Lonesome Echo Production
Silver Ocean
Disorient
Available as import

There was a clear-cut moment during my first listen to Silver Ocean by Japan’s Lonesome Echo Production when I knew, unequivocally, that it had serious problems. Anything could have happened after that moment. The Beatles, Tupac, and Elvis could have shown up collaborating on a hip-hop version of the Eagles’ Take It Easy — something that cool could have happened — and it still wouldn’t have reversed the damage done in this one dreadfully painful moment.
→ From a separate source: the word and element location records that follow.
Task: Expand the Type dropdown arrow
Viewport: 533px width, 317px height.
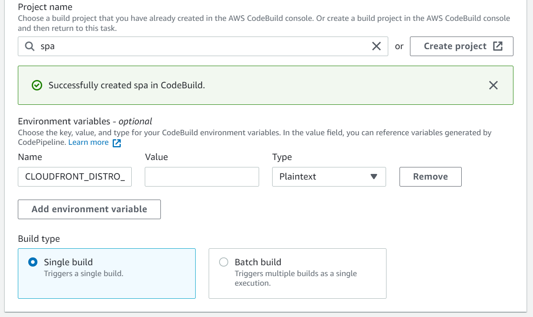Action: coord(373,177)
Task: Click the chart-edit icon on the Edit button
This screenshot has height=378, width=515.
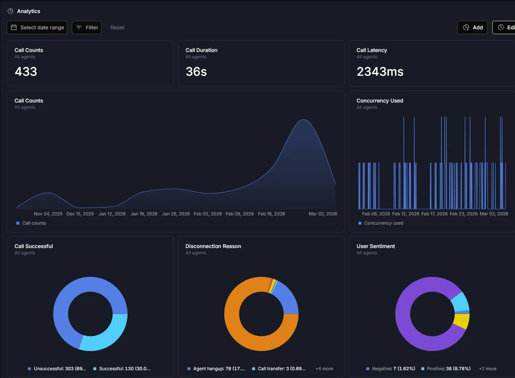Action: point(500,27)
When it happened, I was approximately fifty seconds into song number three. An opening featuring brisk, fluttering percussion had given way to an obnoxious horn attack, followed by a driving techno beat. Then the horns returned, greeting the beat with a gallingly simple breakdown. After the breakdown, everything dramatically stopped. Then, in the most egregiously strident voice imaginable:

“Ain’t no sunshine when she’s goooooooone.”

Wha?

“It’s not warm when she’s awaaaaaaaay.”

Yes, they did. They took one of the most haunting, affecting songs about obsessive love ever, and transformed it into a vaguely reggae-sounding club track. With horns. To call it sacrilege is to be too kind. You’d understand if you’d heard it, although I strongly counsel you to do everything in your power not to.

Is Silver Ocean completely without merit? Not necessarily. The production, for example, is impeccably crisp. The guest vocalists are in many cases talented, although many of them choose delivery styles that will prove offensive to listeners with any semblance of good taste. The instrumentation, samples, and beats are all executed with proficiency. Nevertheless, there’s a troubling absence on this album. It’s technically competent, yet, like a footprint in wet sand, its impression fades so quickly that it’s almost like it was never there.

It’s not as if Lonesome Echo Production sound architect Yasushi Ide lacks ambition; he gathers sounds from an unlikely multiplicity of sources. The floating soprano of Chicago House star Byron Stingily (of Ten City fame) is featured on the album’s over-the-top gospel-house opener, “Sweet Dream”. New Age spoken-word poetry assails the listener on the pseudo-philosophical “Soul Galactic”. More words are later spoken, rather unfortunately, by the Jamaican-tinged voice of Mutabaruka on the tribute to tribal African drums, “Spirit of the Drums”.

It seems that American jazz is the only genre that doesn’t get completely bastardized by Ide’s excessively antiseptic take on house music. The silky “Love” is the only track on Silver Ocean that begs repeated listens. With a mesmerizing bass line and the simple, low-key rhyming of emcee Apani, “Love” is faintly redolent of the jazz-rap fusion brought out by Digable Planets back in the early ’90s.

The most frustrating thing about Lonesome Echo Production is that the team (Yoko Ota makes up the other half of LEP) is talented. Ide’s beats and transitions are fluid, and at times even effervescent. But I’ll be damned if there’s one moment on the album where the next step taken by Ide isn’t exactly the step you’d expect him to take. For all of the vocal talent, high production quality, and expert instrumentation found on Silver Ocean, the listener comes away feeling as if she’s just experienced a sermon on soulfulness by a preacher who has no soul.